## [DIRECTIONS FOR THIS TASK]
Search the records below for the string "first" and report only the number of lines that contain it.

Content starts

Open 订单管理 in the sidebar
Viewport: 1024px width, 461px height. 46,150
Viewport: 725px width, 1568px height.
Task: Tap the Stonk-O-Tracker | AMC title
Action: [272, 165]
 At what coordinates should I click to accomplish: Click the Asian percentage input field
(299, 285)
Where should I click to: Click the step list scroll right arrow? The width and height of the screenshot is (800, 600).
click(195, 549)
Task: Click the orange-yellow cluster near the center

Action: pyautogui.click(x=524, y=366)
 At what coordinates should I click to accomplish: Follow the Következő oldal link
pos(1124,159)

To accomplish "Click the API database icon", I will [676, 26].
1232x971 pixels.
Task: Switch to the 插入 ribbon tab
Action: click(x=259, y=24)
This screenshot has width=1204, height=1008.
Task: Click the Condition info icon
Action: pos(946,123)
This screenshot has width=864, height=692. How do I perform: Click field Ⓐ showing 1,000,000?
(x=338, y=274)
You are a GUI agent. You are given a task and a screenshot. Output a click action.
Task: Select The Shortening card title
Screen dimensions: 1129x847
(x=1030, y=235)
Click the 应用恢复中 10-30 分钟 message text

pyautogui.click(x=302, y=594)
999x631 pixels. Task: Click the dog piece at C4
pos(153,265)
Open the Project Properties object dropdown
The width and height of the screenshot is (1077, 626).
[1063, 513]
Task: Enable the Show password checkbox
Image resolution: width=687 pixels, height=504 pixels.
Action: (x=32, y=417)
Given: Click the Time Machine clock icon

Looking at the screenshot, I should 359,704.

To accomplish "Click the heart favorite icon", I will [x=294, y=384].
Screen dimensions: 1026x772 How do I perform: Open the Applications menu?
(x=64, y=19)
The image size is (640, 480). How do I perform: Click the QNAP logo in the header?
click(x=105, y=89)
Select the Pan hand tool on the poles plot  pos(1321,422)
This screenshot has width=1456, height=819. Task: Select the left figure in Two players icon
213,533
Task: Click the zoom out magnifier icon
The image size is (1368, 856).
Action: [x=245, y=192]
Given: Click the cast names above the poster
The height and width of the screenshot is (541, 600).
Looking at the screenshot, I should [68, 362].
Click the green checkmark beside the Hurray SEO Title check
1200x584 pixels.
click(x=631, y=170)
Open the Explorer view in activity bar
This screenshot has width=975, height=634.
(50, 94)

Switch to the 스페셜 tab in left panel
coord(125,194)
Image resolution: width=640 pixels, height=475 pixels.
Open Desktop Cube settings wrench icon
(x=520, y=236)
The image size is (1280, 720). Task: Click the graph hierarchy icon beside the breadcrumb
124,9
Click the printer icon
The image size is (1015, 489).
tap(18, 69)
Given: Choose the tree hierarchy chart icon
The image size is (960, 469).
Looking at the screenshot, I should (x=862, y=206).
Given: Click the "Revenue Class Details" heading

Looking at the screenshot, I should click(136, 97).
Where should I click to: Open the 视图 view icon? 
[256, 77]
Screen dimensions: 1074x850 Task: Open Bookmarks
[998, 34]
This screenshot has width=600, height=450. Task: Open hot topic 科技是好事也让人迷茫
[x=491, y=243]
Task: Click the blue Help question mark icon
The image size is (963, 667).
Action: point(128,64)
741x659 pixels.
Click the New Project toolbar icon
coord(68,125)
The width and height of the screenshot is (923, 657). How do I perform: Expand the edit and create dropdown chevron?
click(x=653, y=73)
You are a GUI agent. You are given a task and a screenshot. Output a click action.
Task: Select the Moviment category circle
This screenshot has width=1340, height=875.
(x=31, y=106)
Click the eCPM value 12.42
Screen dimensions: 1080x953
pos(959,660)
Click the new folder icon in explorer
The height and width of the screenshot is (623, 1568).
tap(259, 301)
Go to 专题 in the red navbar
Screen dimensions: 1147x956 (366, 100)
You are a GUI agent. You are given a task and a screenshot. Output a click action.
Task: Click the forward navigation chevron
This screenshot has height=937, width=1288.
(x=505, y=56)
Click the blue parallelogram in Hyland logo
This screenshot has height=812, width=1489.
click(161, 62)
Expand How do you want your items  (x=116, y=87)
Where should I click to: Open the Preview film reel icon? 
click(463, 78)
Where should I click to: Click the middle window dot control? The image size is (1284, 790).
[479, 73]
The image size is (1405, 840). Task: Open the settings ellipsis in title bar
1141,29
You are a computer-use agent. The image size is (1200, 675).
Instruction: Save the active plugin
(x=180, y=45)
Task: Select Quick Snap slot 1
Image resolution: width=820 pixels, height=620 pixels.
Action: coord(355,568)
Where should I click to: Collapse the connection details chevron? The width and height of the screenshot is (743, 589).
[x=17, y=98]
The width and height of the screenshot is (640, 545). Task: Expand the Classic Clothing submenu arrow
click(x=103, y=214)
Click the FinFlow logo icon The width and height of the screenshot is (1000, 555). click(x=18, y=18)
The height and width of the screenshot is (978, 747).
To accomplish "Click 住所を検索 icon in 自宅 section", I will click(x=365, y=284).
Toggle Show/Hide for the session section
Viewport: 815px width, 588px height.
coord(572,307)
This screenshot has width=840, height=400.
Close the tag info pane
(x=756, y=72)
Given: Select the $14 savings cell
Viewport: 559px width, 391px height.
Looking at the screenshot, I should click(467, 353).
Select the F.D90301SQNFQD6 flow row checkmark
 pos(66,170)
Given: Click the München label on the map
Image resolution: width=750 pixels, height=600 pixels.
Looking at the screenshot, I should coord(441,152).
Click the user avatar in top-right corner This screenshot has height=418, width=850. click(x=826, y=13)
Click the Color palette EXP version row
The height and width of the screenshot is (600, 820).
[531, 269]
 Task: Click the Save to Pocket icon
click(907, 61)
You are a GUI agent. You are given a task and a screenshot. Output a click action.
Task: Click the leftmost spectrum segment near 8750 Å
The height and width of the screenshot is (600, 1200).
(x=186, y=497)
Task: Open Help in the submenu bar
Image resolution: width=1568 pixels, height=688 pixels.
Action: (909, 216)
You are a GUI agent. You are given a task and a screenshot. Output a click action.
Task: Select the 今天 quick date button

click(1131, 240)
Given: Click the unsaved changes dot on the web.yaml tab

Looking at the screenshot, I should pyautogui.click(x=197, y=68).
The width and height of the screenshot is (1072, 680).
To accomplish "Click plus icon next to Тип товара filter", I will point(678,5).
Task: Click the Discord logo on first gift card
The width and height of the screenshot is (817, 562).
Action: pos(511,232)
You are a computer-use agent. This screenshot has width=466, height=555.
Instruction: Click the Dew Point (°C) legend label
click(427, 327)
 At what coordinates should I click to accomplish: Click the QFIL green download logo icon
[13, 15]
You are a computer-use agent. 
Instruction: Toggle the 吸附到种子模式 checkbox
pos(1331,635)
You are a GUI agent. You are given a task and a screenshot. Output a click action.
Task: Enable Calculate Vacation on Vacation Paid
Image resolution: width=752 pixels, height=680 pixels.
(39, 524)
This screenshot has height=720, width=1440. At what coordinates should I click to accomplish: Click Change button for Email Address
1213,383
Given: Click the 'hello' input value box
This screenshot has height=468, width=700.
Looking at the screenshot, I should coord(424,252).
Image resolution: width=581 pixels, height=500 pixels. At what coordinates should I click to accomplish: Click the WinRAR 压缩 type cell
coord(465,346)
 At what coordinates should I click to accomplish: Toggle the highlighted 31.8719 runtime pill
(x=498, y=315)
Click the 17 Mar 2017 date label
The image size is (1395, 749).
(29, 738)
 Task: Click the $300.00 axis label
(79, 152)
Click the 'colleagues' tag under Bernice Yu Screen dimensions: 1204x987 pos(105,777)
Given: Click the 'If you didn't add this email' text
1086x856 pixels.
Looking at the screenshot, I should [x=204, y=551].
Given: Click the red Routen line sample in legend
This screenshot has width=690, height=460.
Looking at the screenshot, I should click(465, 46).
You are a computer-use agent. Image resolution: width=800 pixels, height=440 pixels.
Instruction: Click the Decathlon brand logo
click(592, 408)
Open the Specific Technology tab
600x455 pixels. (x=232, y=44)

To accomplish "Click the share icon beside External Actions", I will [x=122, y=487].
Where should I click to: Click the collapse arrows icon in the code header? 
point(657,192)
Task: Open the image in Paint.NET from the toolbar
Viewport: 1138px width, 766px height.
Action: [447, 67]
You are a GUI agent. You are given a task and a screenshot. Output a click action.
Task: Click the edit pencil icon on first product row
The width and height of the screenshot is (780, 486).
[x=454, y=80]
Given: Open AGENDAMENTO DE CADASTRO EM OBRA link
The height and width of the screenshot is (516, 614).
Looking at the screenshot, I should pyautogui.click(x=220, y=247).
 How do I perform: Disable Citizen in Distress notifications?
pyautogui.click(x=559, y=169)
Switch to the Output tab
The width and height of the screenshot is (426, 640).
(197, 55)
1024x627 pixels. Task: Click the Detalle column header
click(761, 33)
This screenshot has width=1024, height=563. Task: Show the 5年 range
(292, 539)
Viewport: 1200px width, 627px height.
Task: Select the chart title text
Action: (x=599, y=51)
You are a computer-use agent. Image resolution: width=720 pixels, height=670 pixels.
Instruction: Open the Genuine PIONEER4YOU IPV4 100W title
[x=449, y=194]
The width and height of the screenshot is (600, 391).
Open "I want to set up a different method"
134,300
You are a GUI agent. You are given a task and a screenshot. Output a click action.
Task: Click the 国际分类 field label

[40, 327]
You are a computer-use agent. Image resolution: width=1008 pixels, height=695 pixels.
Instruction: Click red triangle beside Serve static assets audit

Content ends

## [OUTPUT OF THE TASK]
2